= Laura Lathrop =

Christian Science teacher and practitioner

Laura Lathrop (1845–1922) was an American religious leader in the Christian Science movement, primarily in New York City. A student of Mary Baker Eddy, she became a Christian Science healer, teacher, and church leader in the late nineteenth and early twentieth century. Eddy appointed her to establish Second Church of Christ, Scientist, New York. As such, she provided an alternative form of leadership in New York City to the more assertive and independent approach of the flamboyant Augusta Stetson, leader of First Church of Christ, Scientist, New York. (Stetson was eventually excommunicated from the Christian Science Church.) Although often reluctant in accepting leadership roles, Lathrop was diligent in following Eddy's directives. She proved to be an effective spokesperson for Christian Science in the public square and before legislative committees. Over a twenty-six year period, Lathrop had a very active, demanding, and successful healing practice in New York City.

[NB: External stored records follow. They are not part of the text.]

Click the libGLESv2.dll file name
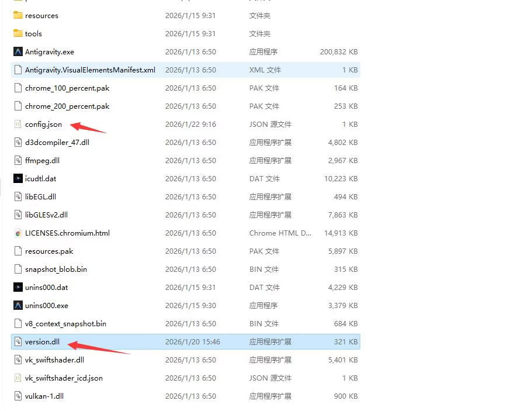(x=46, y=215)
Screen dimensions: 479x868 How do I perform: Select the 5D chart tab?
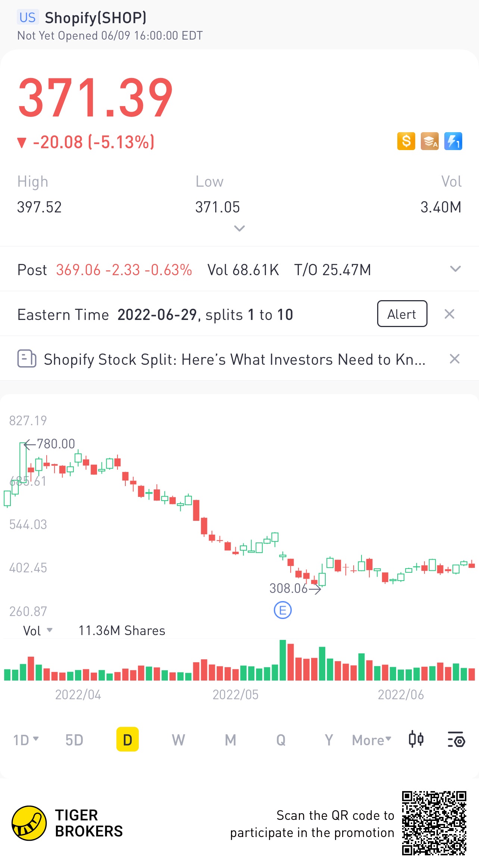pyautogui.click(x=74, y=740)
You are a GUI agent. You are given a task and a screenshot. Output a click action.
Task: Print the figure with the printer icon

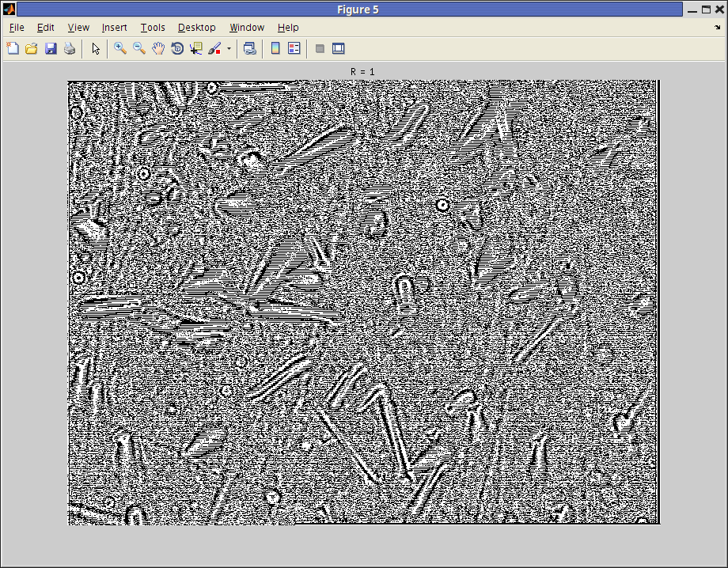click(x=70, y=48)
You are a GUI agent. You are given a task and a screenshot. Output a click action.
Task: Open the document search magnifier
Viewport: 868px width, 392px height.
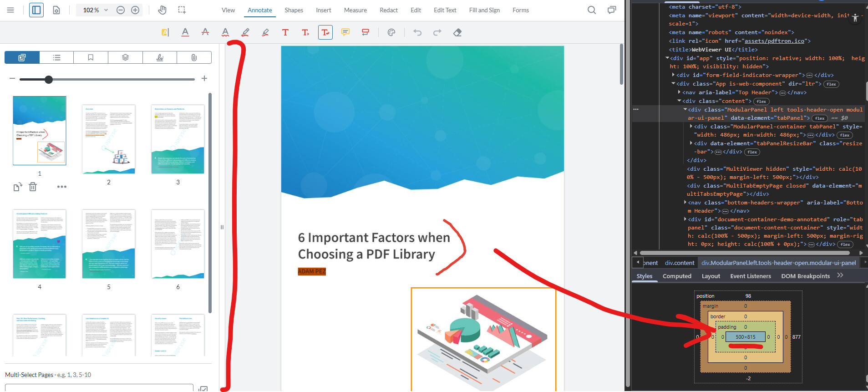point(591,10)
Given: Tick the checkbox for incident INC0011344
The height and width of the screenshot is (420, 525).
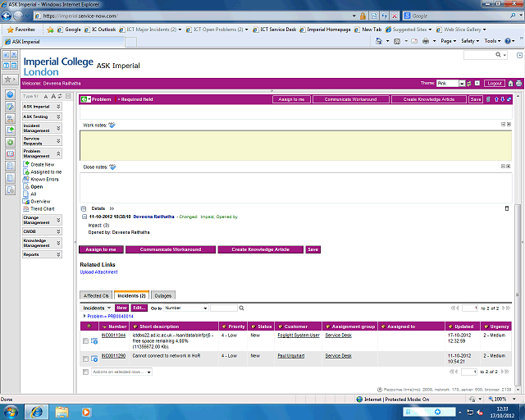Looking at the screenshot, I should tap(85, 340).
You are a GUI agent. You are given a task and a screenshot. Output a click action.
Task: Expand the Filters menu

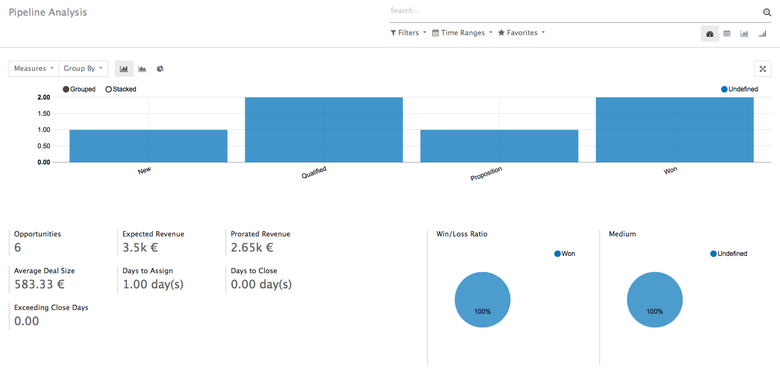click(x=408, y=33)
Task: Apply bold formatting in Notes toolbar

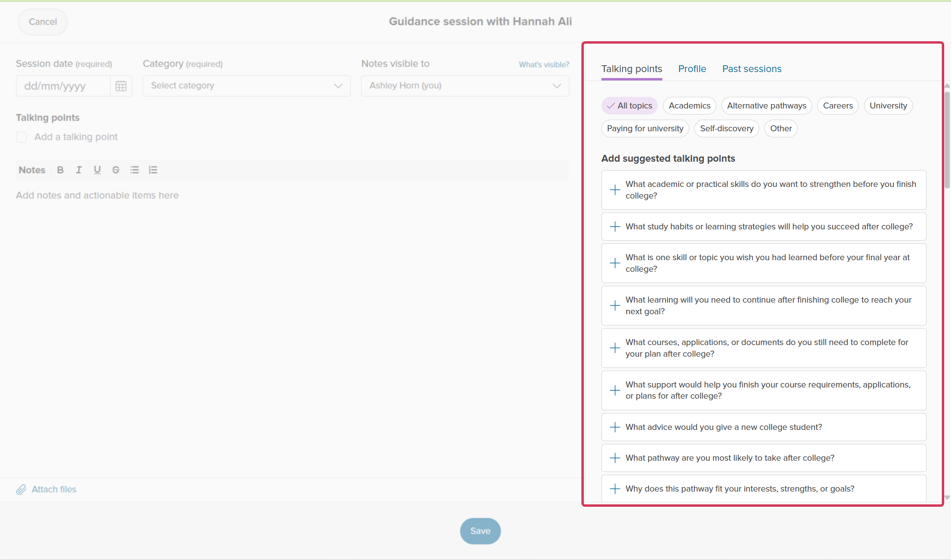Action: point(60,170)
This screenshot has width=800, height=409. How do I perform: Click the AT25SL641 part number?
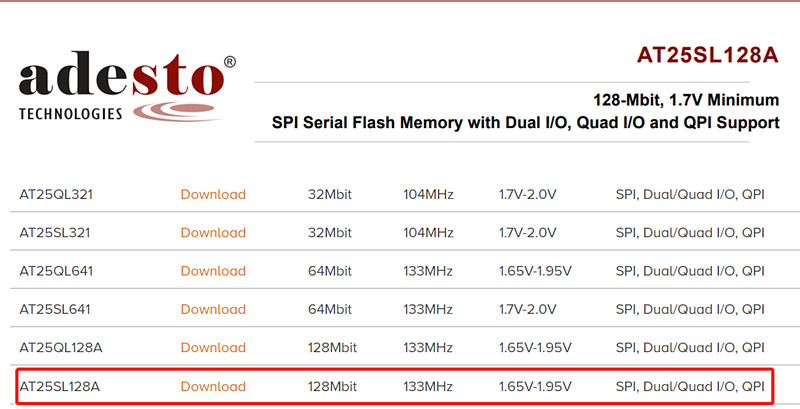(55, 309)
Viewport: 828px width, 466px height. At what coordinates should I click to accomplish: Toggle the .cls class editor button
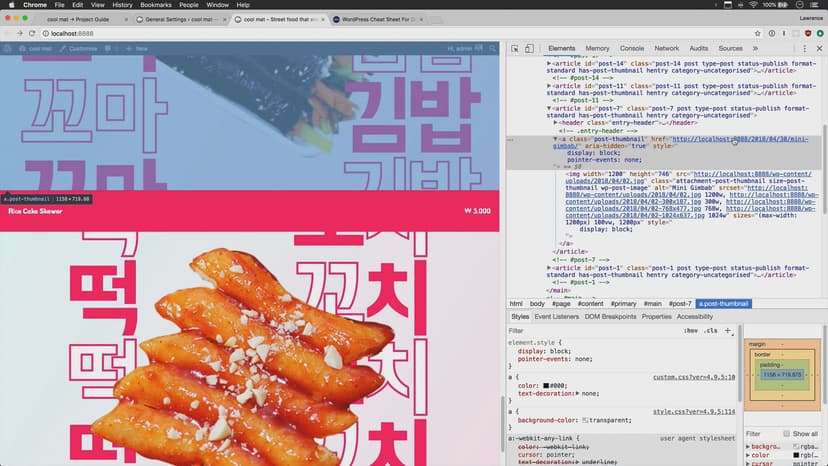(710, 330)
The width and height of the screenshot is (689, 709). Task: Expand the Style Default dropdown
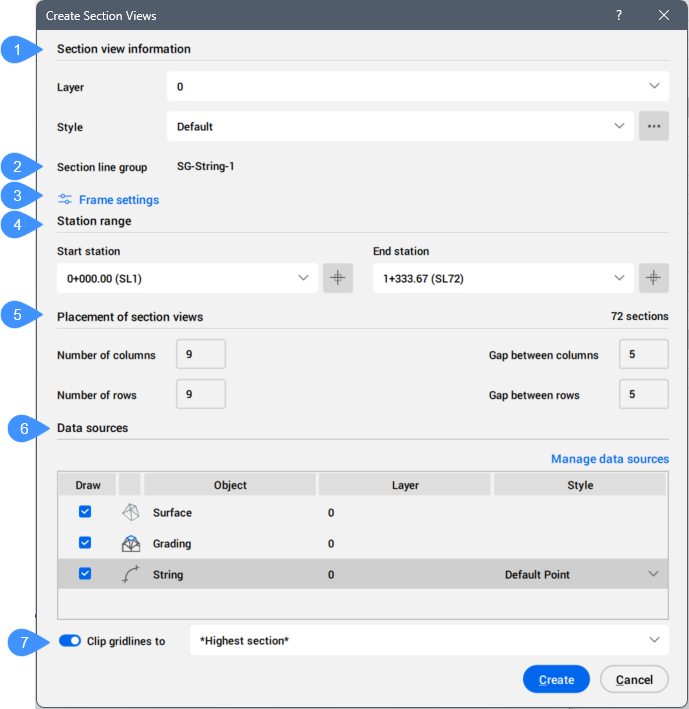pos(400,127)
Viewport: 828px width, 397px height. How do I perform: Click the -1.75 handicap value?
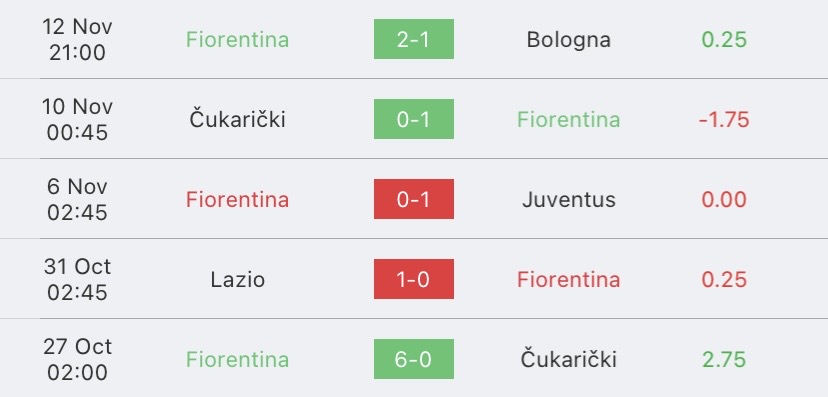[724, 120]

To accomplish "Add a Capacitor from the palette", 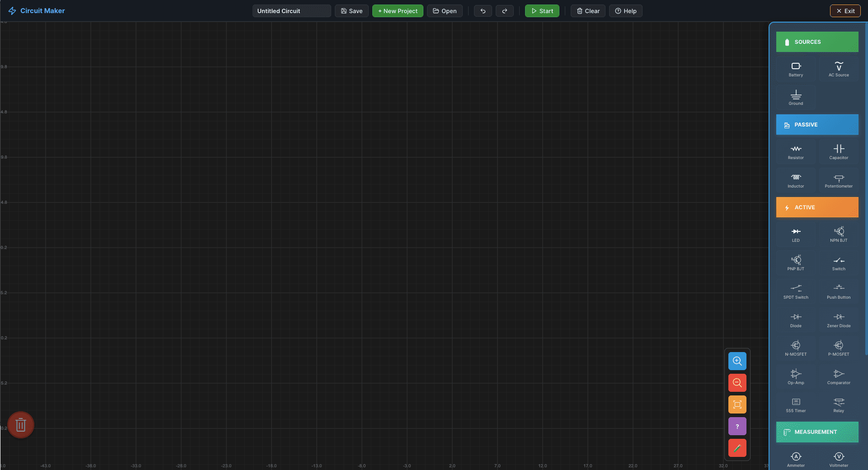I will (x=839, y=152).
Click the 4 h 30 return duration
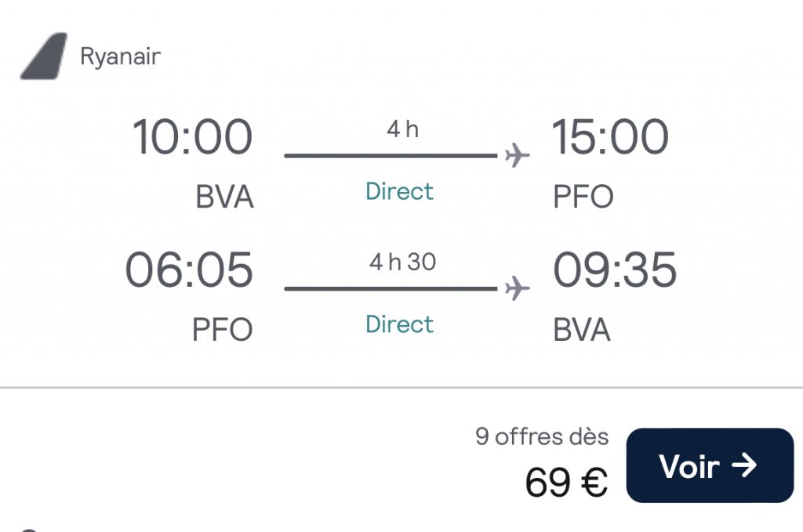 (402, 262)
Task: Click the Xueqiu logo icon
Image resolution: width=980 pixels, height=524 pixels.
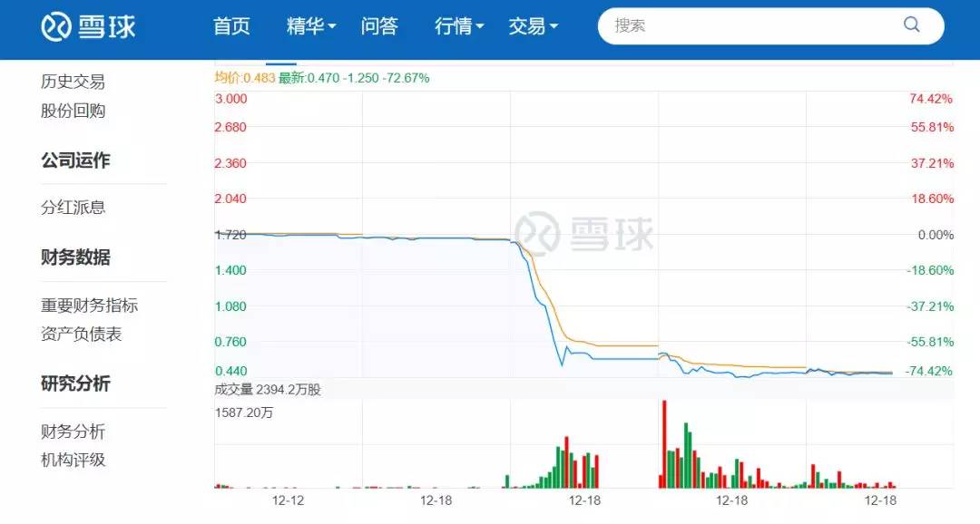Action: click(56, 26)
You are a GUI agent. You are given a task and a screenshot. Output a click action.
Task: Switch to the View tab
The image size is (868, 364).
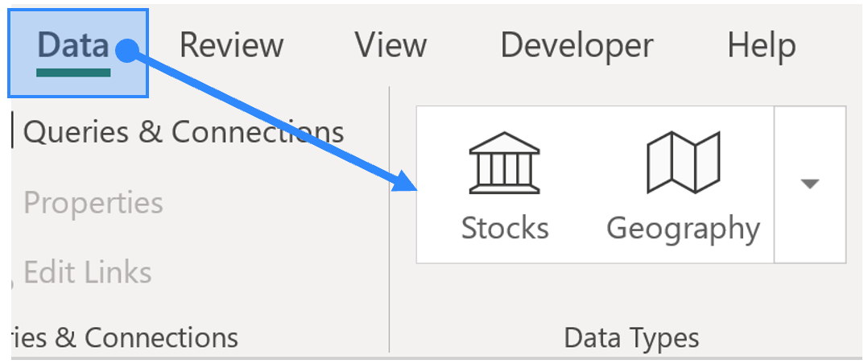pyautogui.click(x=391, y=46)
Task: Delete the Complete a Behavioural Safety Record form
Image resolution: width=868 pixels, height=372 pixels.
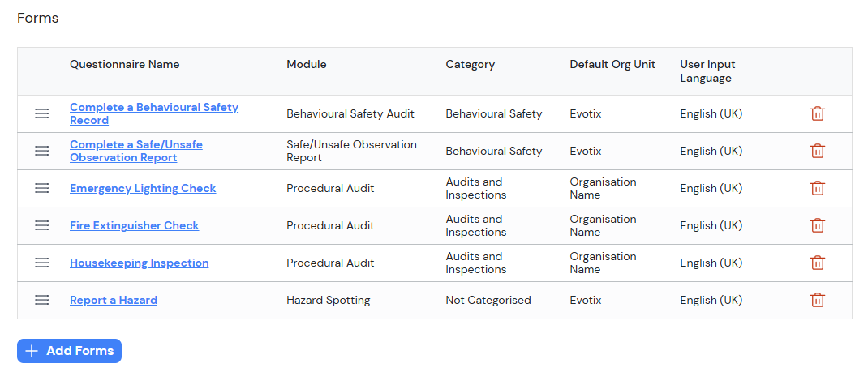Action: [x=818, y=113]
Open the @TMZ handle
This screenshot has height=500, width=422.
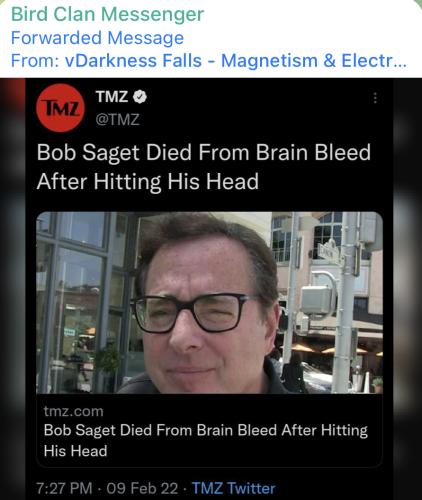[118, 119]
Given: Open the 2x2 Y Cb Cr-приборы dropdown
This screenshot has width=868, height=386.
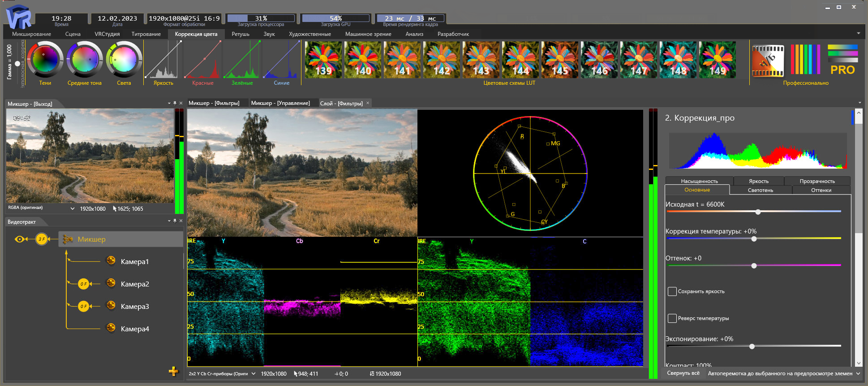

Lathrop taught about Christian Science to many notables of her time, including women's rights activist Susan B. Anthony, who took a class on Christian Science with Lathrop in 1888. Other prominent individuals who took class instruction in Christian Science from Lathrop were the Methodist Episcopal Bishop John Philip Newman and Jane Stanford, co-founder of Stanford University and wife of the industrialist and politician, Senator Leland Stanford.